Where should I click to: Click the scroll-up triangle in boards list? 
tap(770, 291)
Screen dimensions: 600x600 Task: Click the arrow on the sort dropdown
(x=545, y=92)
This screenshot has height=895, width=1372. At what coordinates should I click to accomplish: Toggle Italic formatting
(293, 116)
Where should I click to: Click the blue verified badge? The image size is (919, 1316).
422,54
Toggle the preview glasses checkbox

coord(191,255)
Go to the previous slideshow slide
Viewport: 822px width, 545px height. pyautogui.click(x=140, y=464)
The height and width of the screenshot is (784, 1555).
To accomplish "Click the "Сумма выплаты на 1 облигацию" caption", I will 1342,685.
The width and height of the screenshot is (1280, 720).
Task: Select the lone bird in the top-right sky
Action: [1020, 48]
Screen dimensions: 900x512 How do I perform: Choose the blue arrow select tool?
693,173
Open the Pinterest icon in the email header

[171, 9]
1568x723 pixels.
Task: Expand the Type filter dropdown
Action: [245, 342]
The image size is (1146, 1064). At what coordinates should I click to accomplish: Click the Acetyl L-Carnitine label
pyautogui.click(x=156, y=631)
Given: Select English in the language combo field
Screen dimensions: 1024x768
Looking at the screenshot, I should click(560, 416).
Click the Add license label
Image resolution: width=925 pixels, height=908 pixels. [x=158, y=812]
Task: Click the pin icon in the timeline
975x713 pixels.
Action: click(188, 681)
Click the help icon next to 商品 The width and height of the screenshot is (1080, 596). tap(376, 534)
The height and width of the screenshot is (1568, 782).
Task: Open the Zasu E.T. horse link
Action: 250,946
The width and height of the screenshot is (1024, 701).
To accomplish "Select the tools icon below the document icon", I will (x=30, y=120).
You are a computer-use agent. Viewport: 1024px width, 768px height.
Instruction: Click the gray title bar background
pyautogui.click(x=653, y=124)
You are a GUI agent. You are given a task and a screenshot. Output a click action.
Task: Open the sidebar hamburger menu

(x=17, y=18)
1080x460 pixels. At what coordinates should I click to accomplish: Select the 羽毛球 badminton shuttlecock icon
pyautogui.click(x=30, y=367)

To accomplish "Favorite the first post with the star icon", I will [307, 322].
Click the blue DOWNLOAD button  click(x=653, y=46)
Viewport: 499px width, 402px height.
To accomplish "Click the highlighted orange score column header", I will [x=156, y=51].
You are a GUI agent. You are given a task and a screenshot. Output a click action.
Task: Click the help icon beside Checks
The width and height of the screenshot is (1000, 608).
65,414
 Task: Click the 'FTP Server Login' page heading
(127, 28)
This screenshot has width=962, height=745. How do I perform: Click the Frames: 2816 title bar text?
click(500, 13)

[How to complete this task] Write out the records again, exactly as given.

[Output for this task]
Where should I click to: Click the scroll-up triangle in boards list? 
tap(770, 291)
Screen dimensions: 600x600 Task: Click the arrow on the sort dropdown
(x=545, y=92)
This screenshot has height=895, width=1372. At what coordinates should I click to accomplish: Toggle Italic formatting
(293, 116)
Where should I click to: Click the blue verified badge? The image size is (919, 1316).
422,54
Toggle the preview glasses checkbox

coord(191,255)
Go to the previous slideshow slide
Viewport: 822px width, 545px height. pyautogui.click(x=140, y=464)
The height and width of the screenshot is (784, 1555).
To accomplish "Click the "Сумма выплаты на 1 облигацию" caption", I will 1342,685.
The width and height of the screenshot is (1280, 720).
Task: Select the lone bird in the top-right sky
Action: [1020, 48]
Screen dimensions: 900x512 How do I perform: Choose the blue arrow select tool?
693,173
Open the Pinterest icon in the email header

[171, 9]
1568x723 pixels.
Task: Expand the Type filter dropdown
Action: [245, 342]
The image size is (1146, 1064). At what coordinates should I click to accomplish: Click the Acetyl L-Carnitine label
pyautogui.click(x=156, y=631)
Given: Select English in the language combo field
Screen dimensions: 1024x768
Looking at the screenshot, I should click(560, 416).
Click the Add license label
Image resolution: width=925 pixels, height=908 pixels. [x=158, y=812]
Task: Click the pin icon in the timeline
975x713 pixels.
Action: click(188, 681)
Click the help icon next to 商品 The width and height of the screenshot is (1080, 596). tap(376, 534)
The height and width of the screenshot is (1568, 782).
Task: Open the Zasu E.T. horse link
Action: 250,946
The width and height of the screenshot is (1024, 701).
To accomplish "Select the tools icon below the document icon", I will (x=30, y=120).
You are a computer-use agent. Viewport: 1024px width, 768px height.
Instruction: Click the gray title bar background
pyautogui.click(x=653, y=124)
You are a GUI agent. You are given a task and a screenshot. Output a click action.
Task: Open the sidebar hamburger menu

(x=17, y=18)
1080x460 pixels. At what coordinates should I click to accomplish: Select the 羽毛球 badminton shuttlecock icon
pyautogui.click(x=30, y=367)

To accomplish "Favorite the first post with the star icon", I will [307, 322].
Click the blue DOWNLOAD button  click(x=653, y=46)
Viewport: 499px width, 402px height.
To accomplish "Click the highlighted orange score column header", I will [x=156, y=51].
You are a GUI agent. You are given a task and a screenshot. Output a click action.
Task: Click the help icon beside Checks
The width and height of the screenshot is (1000, 608).
65,414
 Task: Click the 'FTP Server Login' page heading
(127, 28)
This screenshot has width=962, height=745. How do I perform: Click the Frames: 2816 title bar text?
click(500, 13)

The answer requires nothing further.